I fortunately pursued a Jesuit education when I was twelve. My parents were astounded. I was a shy kid, but had good grades in my nun-staffed Catholic elementary. One of the more benign women in black had pointed me in the direction of the Jesuits, who had a prep school on the other side of Boston. I managed to contact the school and apply to take the rigorous entrance exam. My parents reluctantly assisted with transportation and fees. They stated their preference for a local Catholic school in a neighboring working-class city. My working-class Catholic elementary education got me admitted into Boston College High School's lowest entry homeroom, tenth out of ten, Class J.

This is a long way to my point. I did eventually have seven years of Jesuit education, back in the day when it was actually education by Jesuits. Now, like Mr. Trump, the Jesuits have sold their brand to their old schools which are staffed predominantly by non-Jesuits. When Jesuits structured education, they founded it on theology, philosophy, logic and European history. Then a student was encouraged to move on to Classics (Arts/Humanities), Math-Science or Business. I chose Math-Science. 

My basic education in theology and philosophy brought me to independent study of Eastern (Asian) religions as a hobby while I continued in Science. I was also interested in the writings of Freud and Jung, especially in the context of Nietzsche's work. I began to see a progression of thought beyond the Christian-biased official history of Western civilization, which I had been thoroughly taught. 

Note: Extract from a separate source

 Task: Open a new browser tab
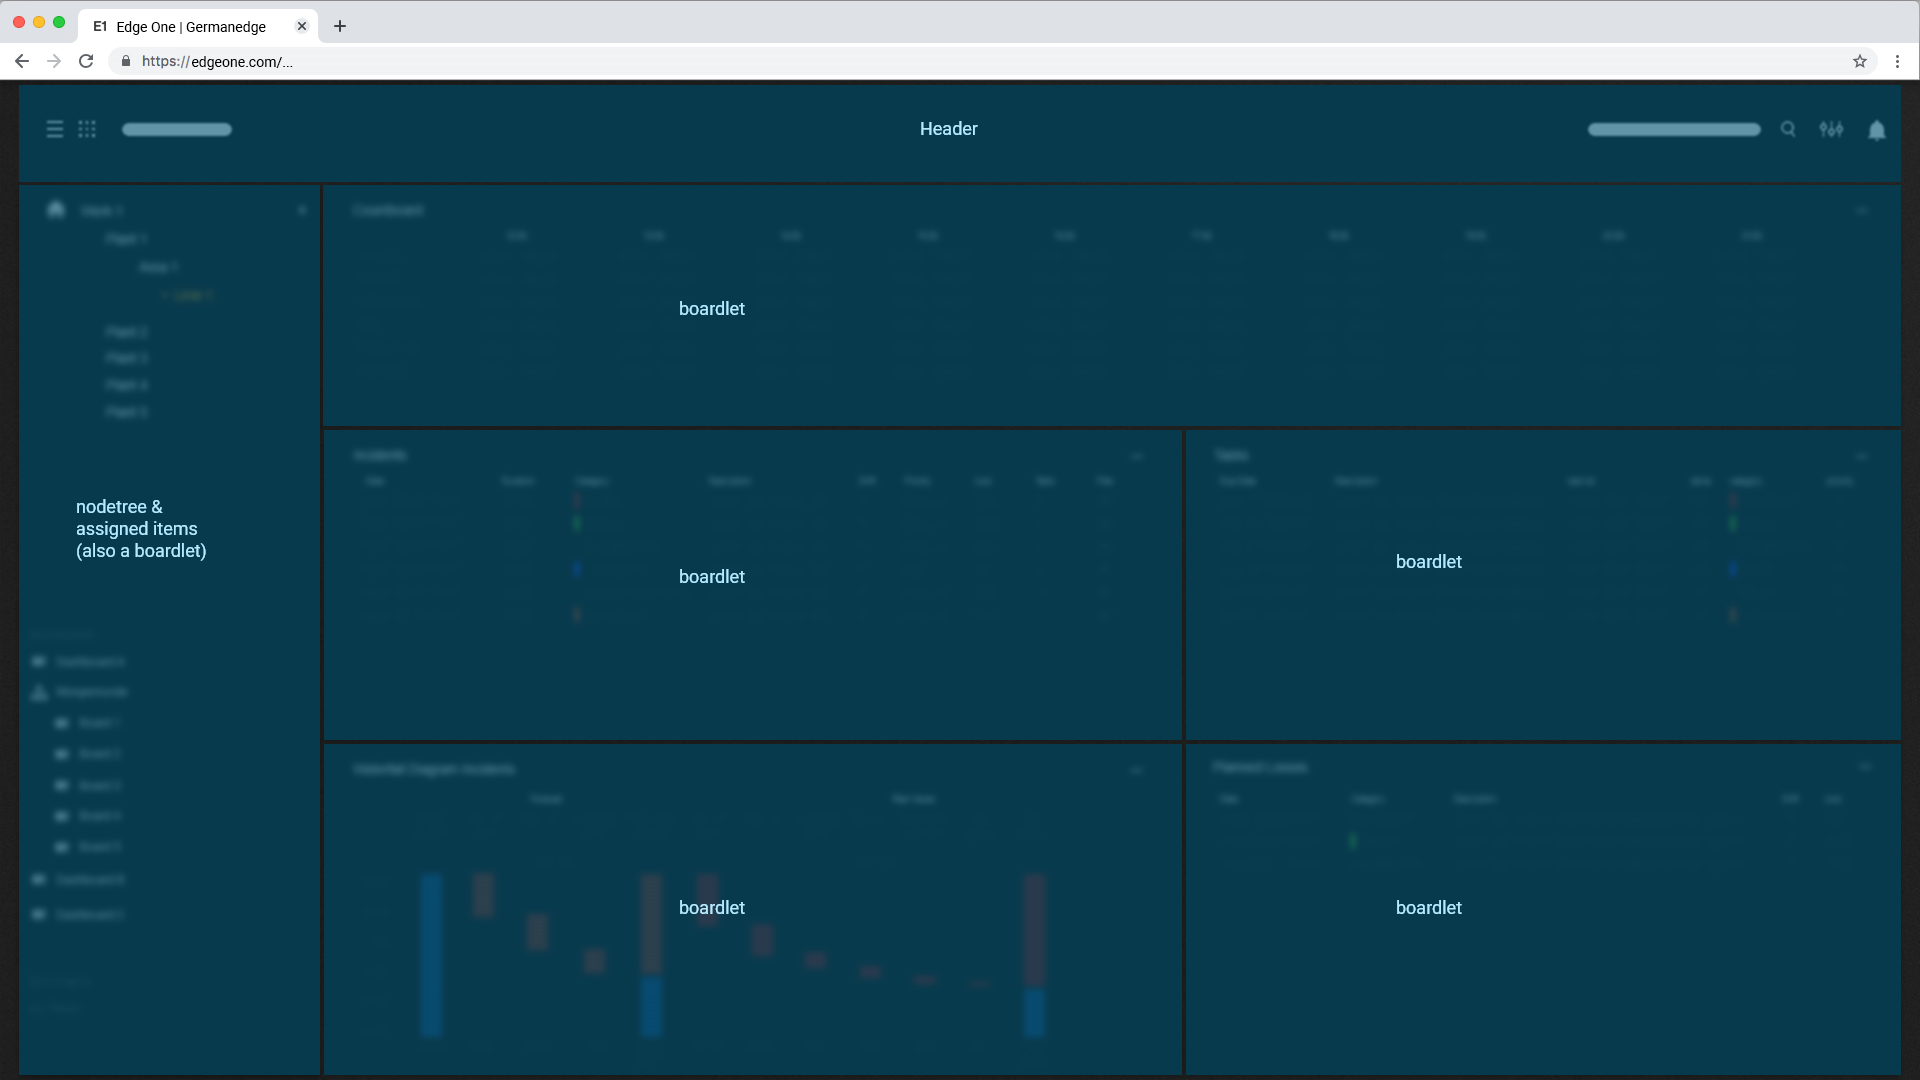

When I began reading translations of Eastern sources, they spoke clearly to me. Bhavagad Gita, Upanishads and Dhammapada became my favorite sources for some time. I have simply opened them at random throughout the years since. I don't pretend to have any special insight into these texts. I am not a scholar. They have been useful to me in forming my own daily mental process. They speak a comforting language to me. 

Now back to isness. 

Reading Martin Buber's I and Thou in college started my quest to deconstruct metaphysical and philosophical writing in order to see if there was any practical merit in it. After reading sufficient long tomes on being and becoming, I realized that the writers were all grappling with a shadow in the dark, as was I. This didn't sit well with me at all. I am a minimalist at heart. Not rigidly so, like a religious Zen monk, mind you. I am willing to try on new things while maintaining loyalty to my own developed core practice and ethics. I believe this ongoing process fertilizes the soil of my mind, my consciousness. 

Isness came to that mind recently, when I was reflecting on meditation. Actually, isness came to me while I was meditating, to be honest. Isness is more fun than the overused being and becoming. I see isness as being consciously aware of having been, being and becoming all at once in the moment. It is the timeless consciousness so hard to enter and even harder to sustain. Perhaps this is the spark of enlightenment. I have experienced isness few times in my nearly seven decades of life. I will share one example.

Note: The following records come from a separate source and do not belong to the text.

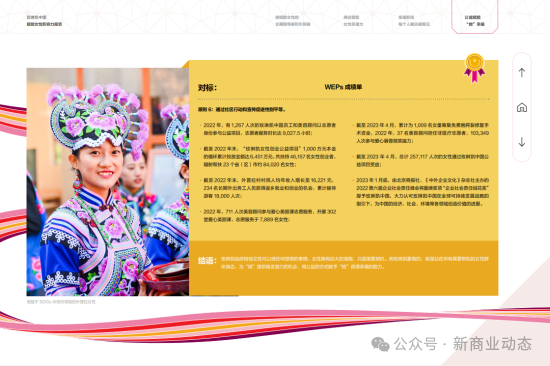
Task: Click the home icon in side navigation
Action: pyautogui.click(x=522, y=107)
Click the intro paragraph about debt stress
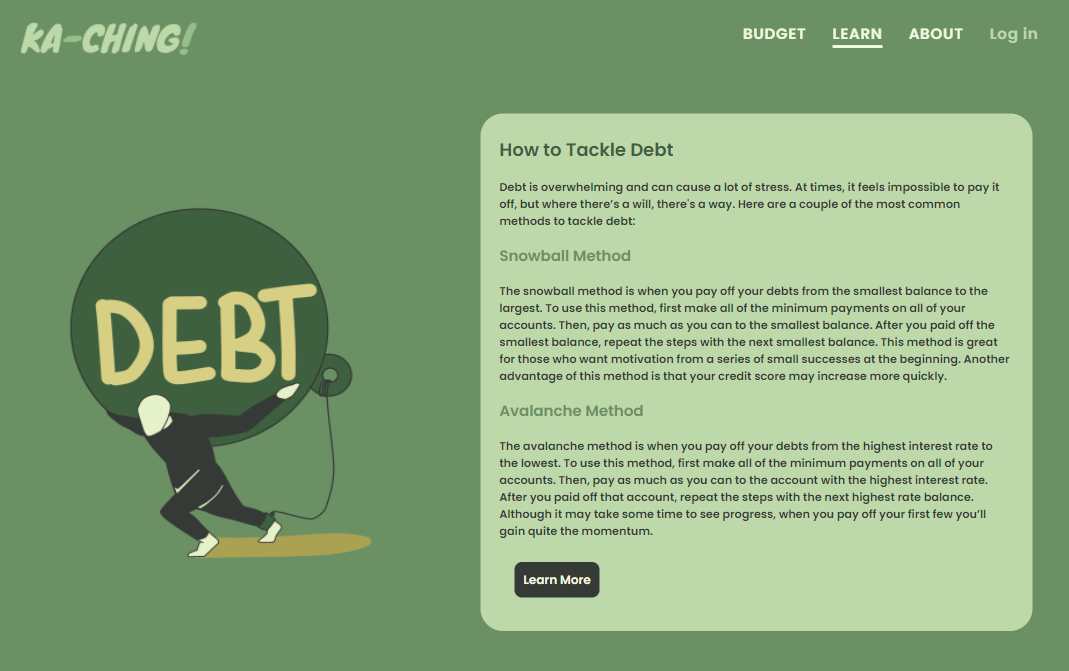This screenshot has width=1069, height=671. pyautogui.click(x=749, y=204)
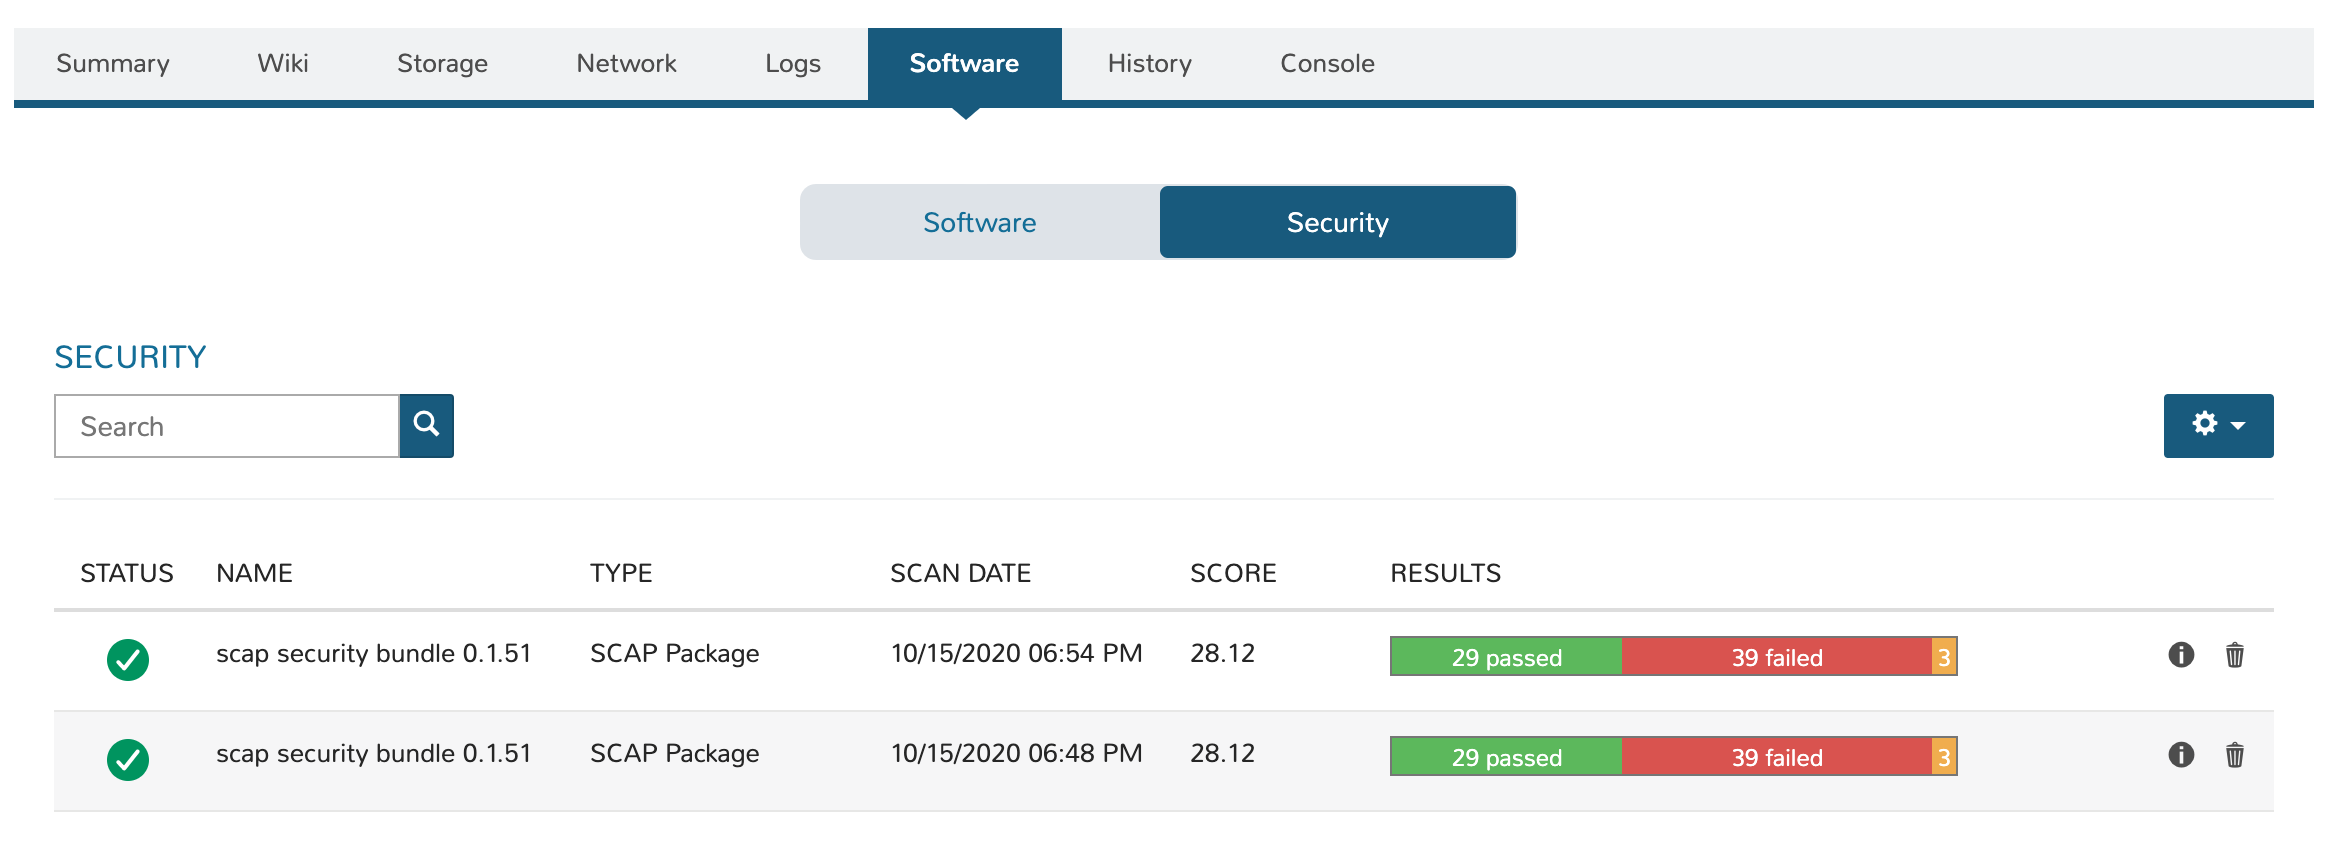The height and width of the screenshot is (846, 2332).
Task: Open the Summary tab
Action: click(x=113, y=64)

One crisp November night in 1987 I was unable to sleep. I left my one-room cottage in Provincetown and walked deserted streets to the edge of town and beyond. I eventually reached Herring Cove without really thinking much about what I was doing or where I was going. It was a cloudless night. I looked above. There was The Universe. Stark and clear. A mosaic of tiny lights against infinite blackness. I realized in a stunning moment that I was propelled, flying, in the vastness of Space, far from the beach in soundless, breathless, effortless joy. My whole was that joy, without body or mind. 

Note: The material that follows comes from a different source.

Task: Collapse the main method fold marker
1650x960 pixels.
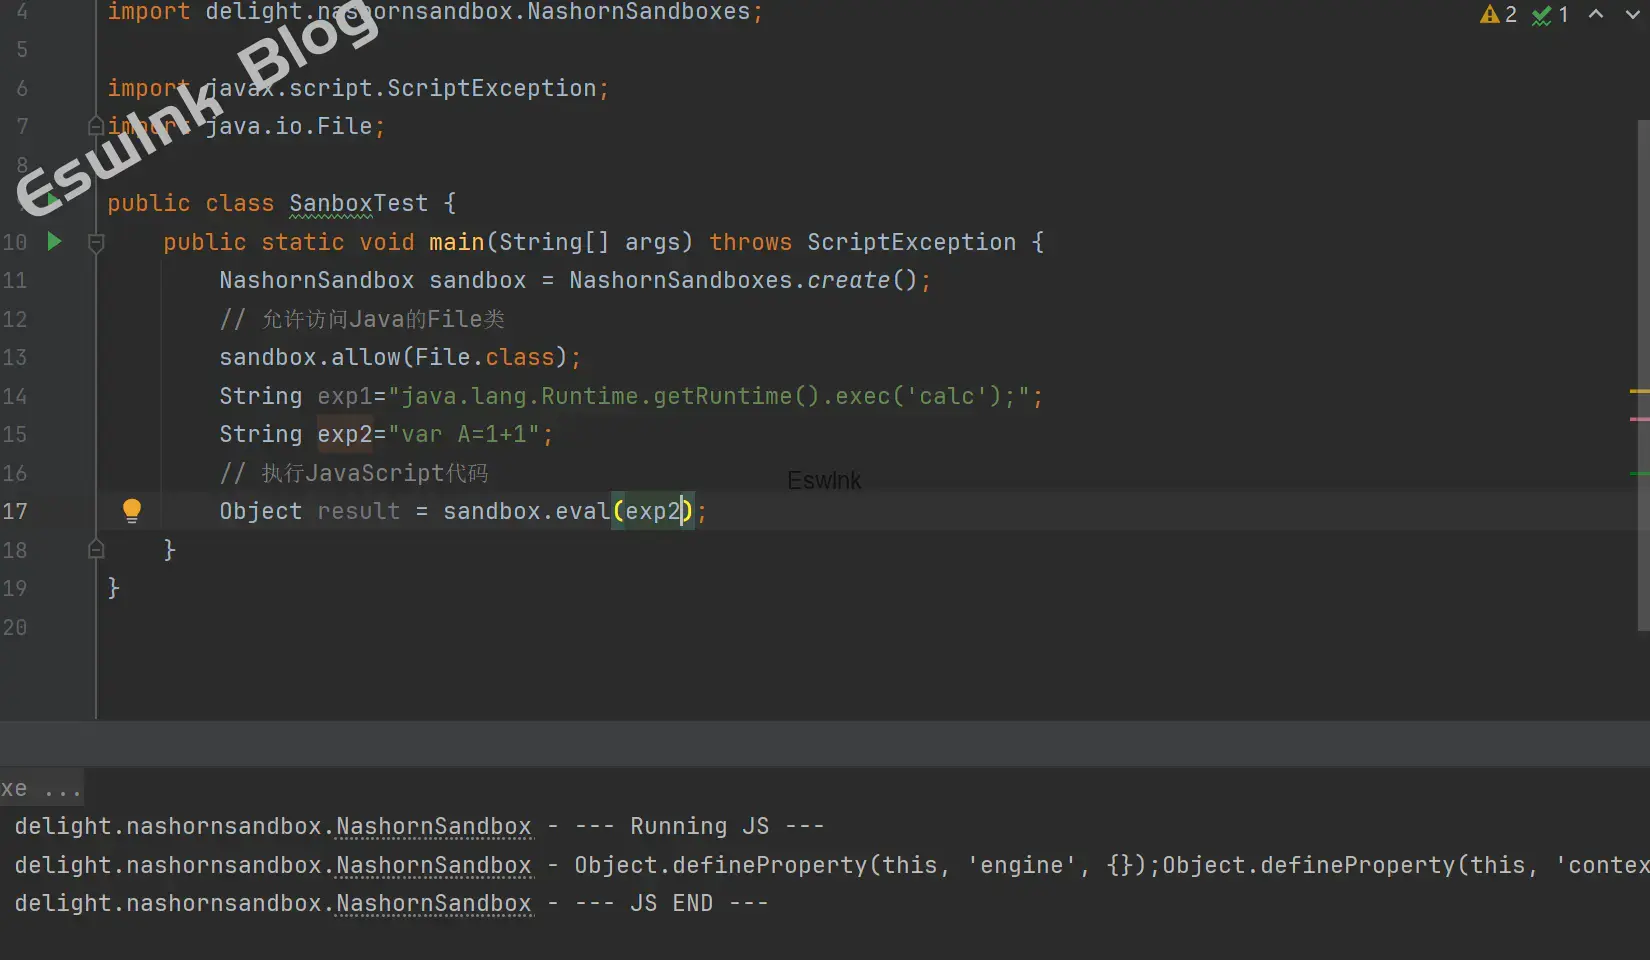Action: click(96, 242)
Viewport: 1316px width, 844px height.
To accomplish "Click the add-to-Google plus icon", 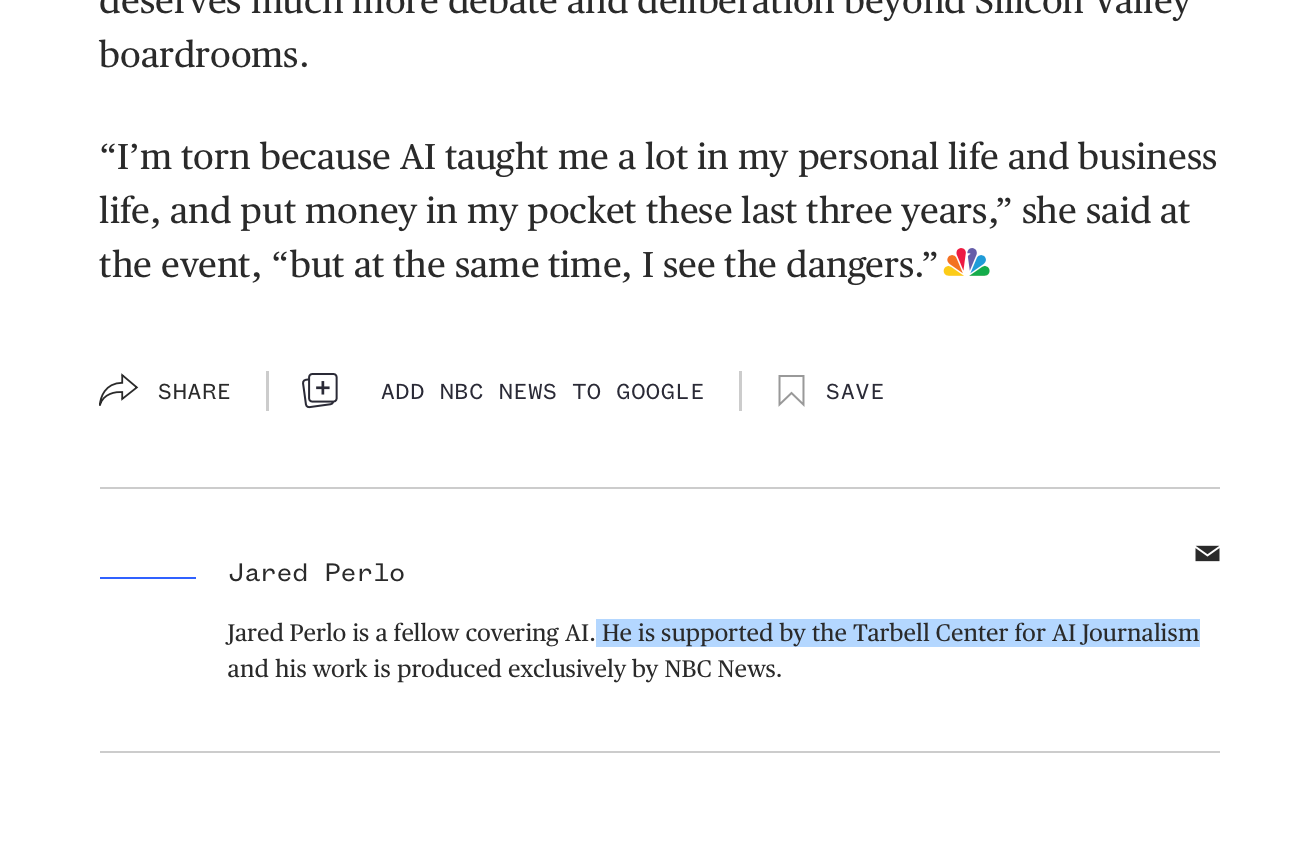I will 320,390.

I have no idea how long I was in that state, but I know it was the second profound psychological point in my life. Whenever times have gotten rough, I have tried to recall that particular experience, or its shadow in memory. It has sustained me, erased fear, brought me to a certain peace with earthly existence. It was my most intense experience of isness, though I have had others subsequently. And I do not believe it can be sealed in a can and marketed as religion or self-improvement. I believe that isness comes when fertile consciousness least expects it. All the chanting, fasting and praying to some deity will not bring it unless that fertile consciousness is open to simply being what it is in a special moment.